Sandra : Le médecin du travail, en fait, est-ce qu’il a le droit de savoir qu’on est séropositif ? Est-ce qu’on doit tout lui dire obligatoirement ? À quoi sert-il ce médecin du travail ?

Samira Hadjaj : Le médecin du travail a le droit de savoir. Mais on n’est pas obligé non plus de lui dire. Et s’il a le droit de savoir, le médecin du travail il est soumis au secret médical. Ce secret médical, c’est vraiment quelque chose d’important et toutes les informations qu’il a, il a certainement pas à les porter à la connaissance d’une autre personne. Ensuite sur le VIH et le médecin du travail, il y a très peu de professions en France où être séropositif pourrait générer un problème. Au niveau du code de la santé publique, on a un article en particulier qui précise que les personnes qui travaillent dans les établissements de santé recevant du public, ces personnes doivent être immunisées contre l’hépatite B. Ca ne vise même pas en soi le VIH mais ça vise l’hépatite B. Sauf qu’on sait concrètement que les personnes qui sont séropositives, vont avoir des difficultés à être immunisées contre l’hépatite B. Ce principe que je rappelle c’est juste pour indiquer qu’en soi, le fait d’être séropositif, ça ne doit pas entraver l’accès à un emploi tel qu’il soit. On peut être séropositif et travailler dans un milieu hospitalier. À ce moment-là, le médecin du travail s’il en est informé, il va peut-être affecter la personne à un service particulier juste pour être sûr qu’il n’y ait pas de, même pour la personne elle-même, qu’il n’y ait pas de risque inconsidéré. Mais il n’y a aucun emploi qui peut être interdit à une personne du fait de sa séropositivité. Donc il faut vraiment faire attention là-dessus. Ce n’est pas parce qu’on est séropositif, qu’il y a un emploi particulier qu’on ne pourrait pas exercer en fait. Toutes les portes sont ouvertes.

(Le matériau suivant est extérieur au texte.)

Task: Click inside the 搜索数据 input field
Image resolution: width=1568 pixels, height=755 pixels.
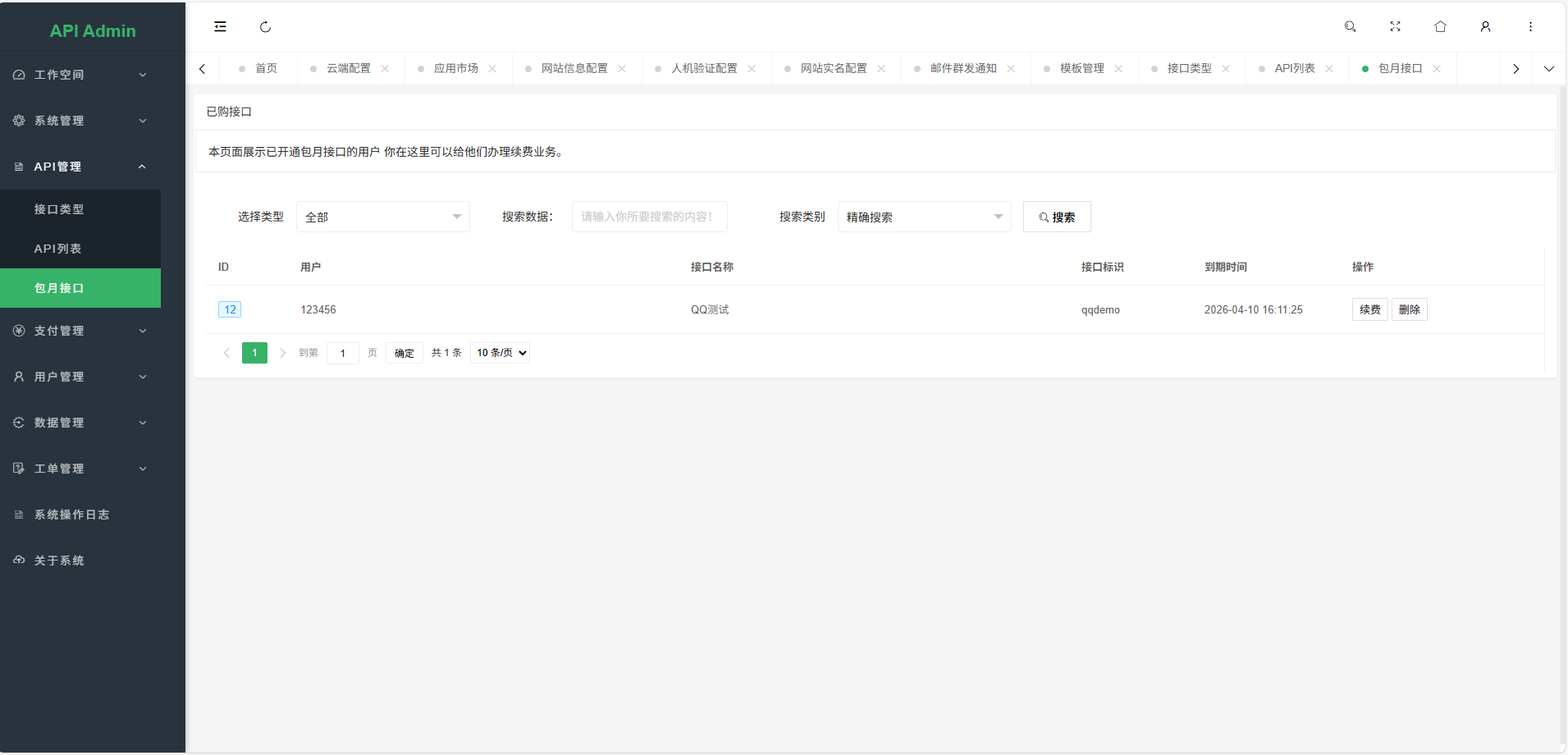Action: [x=648, y=216]
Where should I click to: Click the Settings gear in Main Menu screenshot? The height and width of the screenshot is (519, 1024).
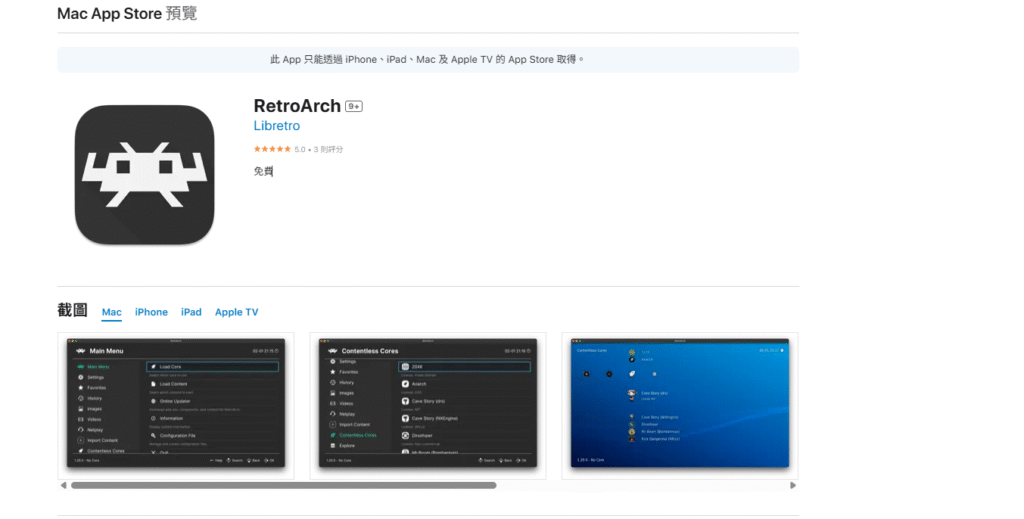(80, 377)
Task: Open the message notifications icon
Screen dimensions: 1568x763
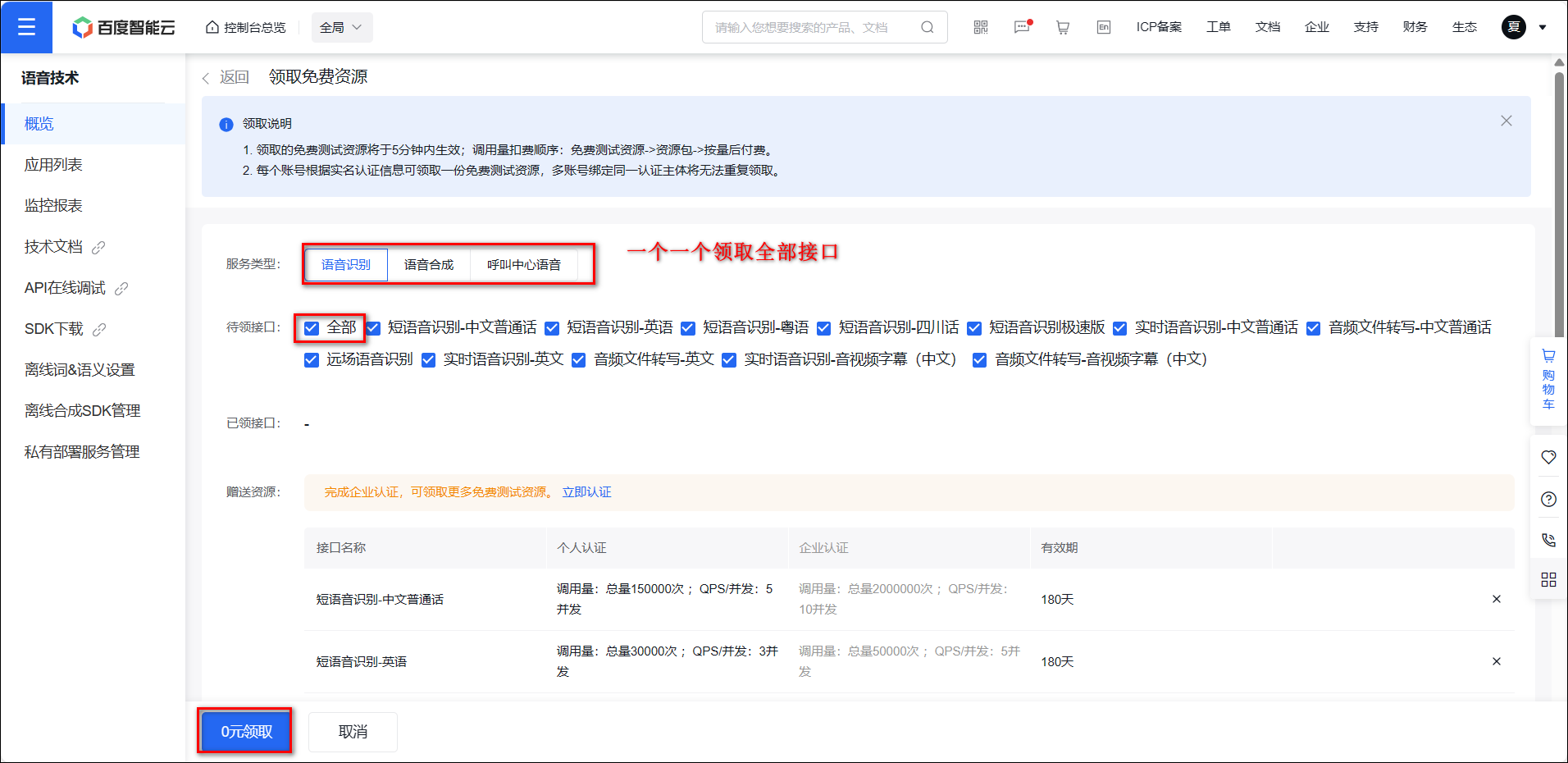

Yann : Je reviens sur ce que disait Sandra. C’est vrai qu’il y a un grand trouble avec le médecin du travail. Moi, en tant que personne concernée, qui travaille, je n’ai jamais parlé de ma vie de santé avec la médecine du travail parce que ce grand trouble c’est qui est vraiment le médecin du travail ? Ce rapport avec l’entreprise, qu’est-ce qu’il a ? Comment ça se gère ? Quelles sont les réunions qu’ils font ? On est dans un monde un peu trouble. Personnellement en plus je ne pense pas que pour, quand on va bien j’entends, c’est une chance pour moi, mais je ne pense pas que ce soit forcément un atout d’en parler parce que j’ai toujours peur qu’il y ait une vision différente et qu’après soit dans le meilleur des cas, peut-être de la compassion, ou soit dans le pire des cas, de la discrimination. Ça me rappelle tellement une jeune qui est arrivée au yoga au Comité des familles, et c’est la force de notre association, l’autogestion, l’entraide entre les membres. Au bout de 3-4 cours de yoga, elle se sentait un petit mieux et puis elle nous a parlé ce ce qu’elle vivant actuellement et de la difficulté mais pas prête encore à prendre cette grande montagne et de se battre. Peut-être 15 jours après, elle m’a demandé si je n’avais pas des contacts. Je l’ai mise en contact avec l’excellente association ARCAT et la juriste qui fait un travail énorme, Élodie. Joël que tu connais bien, qui est membre du Comité des familles, qui lui a vécu 15 ans de discrimination, qui a gagné à la fin contre une énorme banque. Donc vous voyez que tout est possible. Donc cette femme a repris confiance grâce à des personnes concernées, grâce à des juristes qui se sont battus donc c’est possible et c’est un espoir. Surtout ne restez pas dans ce, parce qu’il y a tout qui s’ébranle, l’estime de soi, c’est monstrueux comme attaque.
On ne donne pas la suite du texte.